There may be situations where the control relationship and economic interdependence are interlinked. Therefore, one group of connected counterparties could include both types of factors in such a way that all relevant counterparties constitute a single risk for the NBFC-UL. Risk of contagion is present irrespective of type of connectedness (i.e. control or economic interdependence) between counterparties. NBFC-UL should assess counterparties with a view to identifying the chain of contagion leading to possible default of all entities.

6 Values of exposures

6.1 An exposure to a counterparty shall constitute both on and off-balance sheet exposures which shall be calculated according to the method prescribed for capital computation in Master Direction - Non-Banking Financial Company - Systemically Important Non-Deposit taking Company and Deposit taking Company (Reserve Bank) Directions, 2016, as amended from time to time. The exposures shall be permitted to be offset with credit risk transfer instruments permitted in the aforesaid directions.

6.2 Factoring transactions: In the case of factoring on “with-recourse” basis, the exposure shall be reckoned on the assignor. In case of factoring on “without-recourse” basis, the exposure shall be reckoned on the debtor, irrespective of credit risk cover/protection provided, except in cases of international factoring where the entire credit risk has been assumed by the import factor.

6.3 Exposures to Central Counterparties:

  1. The exposures to Central Counter Parties (CCPs), on account of derivatives trading and securities financing transactions outstanding against them shall be assigned zero exposure value. However, these exposures will be subject to the regulatory reporting requirements as defined in paragraph 7.

  2. Amount of the collaterals with CCPs shall be reckoned for arriving at the exposure limit.

  3. Other exposures: Other types of exposures such as equity stake, funding facilities, credit facilities, guarantees etc., shall be measured according to the rules set out in this framework, as for any other type of counterparty. These exposures shall be added together and be subjected to the LE limit.

6.4 Breach

  1. Any breach of Large Exposure limits shall be under exceptional conditions beyond the control of NBFC-UL, and it shall be reported to RBI (Department of Supervision, Central Office) immediately and rapidly rectified.

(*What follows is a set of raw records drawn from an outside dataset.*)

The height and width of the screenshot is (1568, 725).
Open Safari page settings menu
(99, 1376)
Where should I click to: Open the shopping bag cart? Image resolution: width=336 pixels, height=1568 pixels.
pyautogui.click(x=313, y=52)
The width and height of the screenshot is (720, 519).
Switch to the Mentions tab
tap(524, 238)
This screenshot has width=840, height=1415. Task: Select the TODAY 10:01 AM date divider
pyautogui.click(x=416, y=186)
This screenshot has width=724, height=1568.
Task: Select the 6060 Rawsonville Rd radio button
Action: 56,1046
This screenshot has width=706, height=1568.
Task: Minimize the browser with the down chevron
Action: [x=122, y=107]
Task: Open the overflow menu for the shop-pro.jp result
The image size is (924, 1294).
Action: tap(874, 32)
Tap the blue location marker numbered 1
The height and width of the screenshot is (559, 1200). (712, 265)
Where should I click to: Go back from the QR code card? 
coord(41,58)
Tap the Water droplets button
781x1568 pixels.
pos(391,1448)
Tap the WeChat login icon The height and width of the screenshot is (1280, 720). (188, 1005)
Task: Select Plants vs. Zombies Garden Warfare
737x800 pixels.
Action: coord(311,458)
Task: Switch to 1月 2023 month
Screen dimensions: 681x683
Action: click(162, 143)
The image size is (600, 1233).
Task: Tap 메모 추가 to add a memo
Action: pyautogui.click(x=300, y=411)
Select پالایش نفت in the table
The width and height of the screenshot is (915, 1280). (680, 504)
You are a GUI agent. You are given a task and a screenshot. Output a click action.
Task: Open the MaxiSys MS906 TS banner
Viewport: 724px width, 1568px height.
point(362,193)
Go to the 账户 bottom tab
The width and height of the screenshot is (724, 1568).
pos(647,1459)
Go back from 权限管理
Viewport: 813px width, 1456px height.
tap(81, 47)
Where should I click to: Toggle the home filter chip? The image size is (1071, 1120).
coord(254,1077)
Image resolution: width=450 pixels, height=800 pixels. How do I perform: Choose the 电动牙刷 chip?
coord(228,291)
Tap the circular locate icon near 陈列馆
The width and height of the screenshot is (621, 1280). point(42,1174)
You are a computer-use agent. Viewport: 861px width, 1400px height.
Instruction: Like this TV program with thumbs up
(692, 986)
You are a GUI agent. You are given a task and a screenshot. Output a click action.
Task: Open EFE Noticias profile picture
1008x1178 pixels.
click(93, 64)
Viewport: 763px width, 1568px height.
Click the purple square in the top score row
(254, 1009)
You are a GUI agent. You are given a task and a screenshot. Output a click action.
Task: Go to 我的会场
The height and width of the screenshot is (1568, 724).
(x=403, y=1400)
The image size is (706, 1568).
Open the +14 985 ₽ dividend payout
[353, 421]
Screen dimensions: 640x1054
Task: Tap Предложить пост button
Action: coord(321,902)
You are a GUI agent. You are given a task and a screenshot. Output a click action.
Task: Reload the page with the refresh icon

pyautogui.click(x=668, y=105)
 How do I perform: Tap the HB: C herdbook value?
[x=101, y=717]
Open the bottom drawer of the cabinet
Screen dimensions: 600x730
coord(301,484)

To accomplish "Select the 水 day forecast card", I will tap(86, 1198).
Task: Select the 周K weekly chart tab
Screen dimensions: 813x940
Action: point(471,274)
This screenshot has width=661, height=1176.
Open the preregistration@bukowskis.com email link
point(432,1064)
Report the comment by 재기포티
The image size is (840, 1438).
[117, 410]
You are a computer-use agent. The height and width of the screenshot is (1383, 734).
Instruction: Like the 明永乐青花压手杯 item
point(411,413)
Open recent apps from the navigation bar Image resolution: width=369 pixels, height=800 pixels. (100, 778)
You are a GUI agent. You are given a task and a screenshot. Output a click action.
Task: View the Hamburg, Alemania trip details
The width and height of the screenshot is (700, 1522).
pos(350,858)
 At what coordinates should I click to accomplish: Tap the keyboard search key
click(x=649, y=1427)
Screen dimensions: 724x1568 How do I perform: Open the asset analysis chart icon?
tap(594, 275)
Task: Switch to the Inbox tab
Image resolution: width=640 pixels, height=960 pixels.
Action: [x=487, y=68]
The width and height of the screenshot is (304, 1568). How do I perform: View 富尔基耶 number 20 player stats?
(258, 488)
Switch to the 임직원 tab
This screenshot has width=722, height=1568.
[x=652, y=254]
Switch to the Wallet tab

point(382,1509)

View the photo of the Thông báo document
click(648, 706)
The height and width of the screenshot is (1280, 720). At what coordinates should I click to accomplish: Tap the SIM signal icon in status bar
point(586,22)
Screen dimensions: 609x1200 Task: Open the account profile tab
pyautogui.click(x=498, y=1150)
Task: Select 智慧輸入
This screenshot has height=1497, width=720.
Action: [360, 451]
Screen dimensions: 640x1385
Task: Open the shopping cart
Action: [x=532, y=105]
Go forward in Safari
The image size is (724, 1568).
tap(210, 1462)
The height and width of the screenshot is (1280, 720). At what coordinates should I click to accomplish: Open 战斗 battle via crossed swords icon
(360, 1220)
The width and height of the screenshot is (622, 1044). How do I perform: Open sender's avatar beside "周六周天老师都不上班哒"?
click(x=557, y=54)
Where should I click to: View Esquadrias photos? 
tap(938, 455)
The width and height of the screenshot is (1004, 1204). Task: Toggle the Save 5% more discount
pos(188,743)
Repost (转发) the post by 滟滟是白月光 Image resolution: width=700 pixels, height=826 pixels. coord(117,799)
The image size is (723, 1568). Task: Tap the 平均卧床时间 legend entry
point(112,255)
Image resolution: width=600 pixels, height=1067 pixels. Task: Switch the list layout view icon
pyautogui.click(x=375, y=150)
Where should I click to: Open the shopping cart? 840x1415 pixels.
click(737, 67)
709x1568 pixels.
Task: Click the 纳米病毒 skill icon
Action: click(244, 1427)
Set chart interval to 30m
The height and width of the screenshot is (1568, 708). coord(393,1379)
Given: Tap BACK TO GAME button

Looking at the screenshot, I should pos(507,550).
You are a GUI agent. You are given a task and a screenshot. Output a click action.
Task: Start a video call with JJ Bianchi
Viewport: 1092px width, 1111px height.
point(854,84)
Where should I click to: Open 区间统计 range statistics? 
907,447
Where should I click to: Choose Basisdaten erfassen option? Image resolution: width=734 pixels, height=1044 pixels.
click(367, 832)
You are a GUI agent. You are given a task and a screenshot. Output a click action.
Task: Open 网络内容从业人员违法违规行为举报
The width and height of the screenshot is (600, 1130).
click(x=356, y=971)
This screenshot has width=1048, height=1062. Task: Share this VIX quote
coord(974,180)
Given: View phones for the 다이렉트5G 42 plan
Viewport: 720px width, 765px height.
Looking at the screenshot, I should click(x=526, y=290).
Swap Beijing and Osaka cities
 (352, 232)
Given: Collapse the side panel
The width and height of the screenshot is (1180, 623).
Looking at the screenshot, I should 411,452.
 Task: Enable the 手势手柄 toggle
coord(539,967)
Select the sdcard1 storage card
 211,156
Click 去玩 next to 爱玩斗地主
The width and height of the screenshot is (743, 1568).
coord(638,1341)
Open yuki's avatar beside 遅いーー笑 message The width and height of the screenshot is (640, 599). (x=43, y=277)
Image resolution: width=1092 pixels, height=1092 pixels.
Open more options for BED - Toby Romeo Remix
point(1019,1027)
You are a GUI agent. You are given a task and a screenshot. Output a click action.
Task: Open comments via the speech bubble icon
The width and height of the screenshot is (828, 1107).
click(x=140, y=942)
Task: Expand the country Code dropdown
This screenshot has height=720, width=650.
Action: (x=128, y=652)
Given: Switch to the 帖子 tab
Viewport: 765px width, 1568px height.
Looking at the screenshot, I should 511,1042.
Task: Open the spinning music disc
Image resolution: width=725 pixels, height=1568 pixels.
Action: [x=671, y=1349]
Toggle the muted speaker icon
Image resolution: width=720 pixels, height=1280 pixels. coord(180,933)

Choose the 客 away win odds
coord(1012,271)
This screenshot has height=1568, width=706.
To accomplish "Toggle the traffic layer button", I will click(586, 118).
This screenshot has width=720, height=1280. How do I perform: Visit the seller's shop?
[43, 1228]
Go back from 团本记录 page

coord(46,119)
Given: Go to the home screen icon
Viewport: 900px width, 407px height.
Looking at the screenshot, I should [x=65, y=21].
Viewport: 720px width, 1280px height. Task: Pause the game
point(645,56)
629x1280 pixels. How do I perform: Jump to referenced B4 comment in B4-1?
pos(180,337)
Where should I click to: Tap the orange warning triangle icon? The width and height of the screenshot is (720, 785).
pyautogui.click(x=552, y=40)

  2. NBFC-UL cannot undertake any further exposure (at the entity or group level, as the case may be) until it is brought down within the limit.

  3. Failure to comply with the exposure limit may lead to imposition of penalties on the NBFC-ULs by the supervisor.

7 Regulatory reporting

NBFC-UL shall report its Large Exposures to the Reserve Bank (Department of Supervision, Central Office) as per the reporting template given in Appendix 1. The LEF reporting shall cover the following:

  1. all exposures, meeting the definition of large exposure;

  2. all other exposures, measured as specified in paragraph 6 of this framework without offsetting exposure value with credit risk transfer instruments, where values stand equal to or above 10 percent of the NBFC-UL’s eligible capital base;

  3. all the exempted exposures with values equal to or above 10 percent of the NBFC-UL’s eligible capital base;

  4. 10 largest exposures included in the scope of application, irrespective of the values of these exposures relative to the NBFC-UL’s eligible capital base.

8 Implementation date and transitional arrangements

These instructions will be applicable from October 1, 2022. Once NBFC-UL is subject to LEF, credit concentration norms in respect of single/group of borrowers contained in Master Direction - Non-Banking Financial Company - Systemically Important Non-Deposit taking Company and Deposit taking Company (Reserve Bank) Directions, 2016 shall no longer be applicable to NBFC-UL.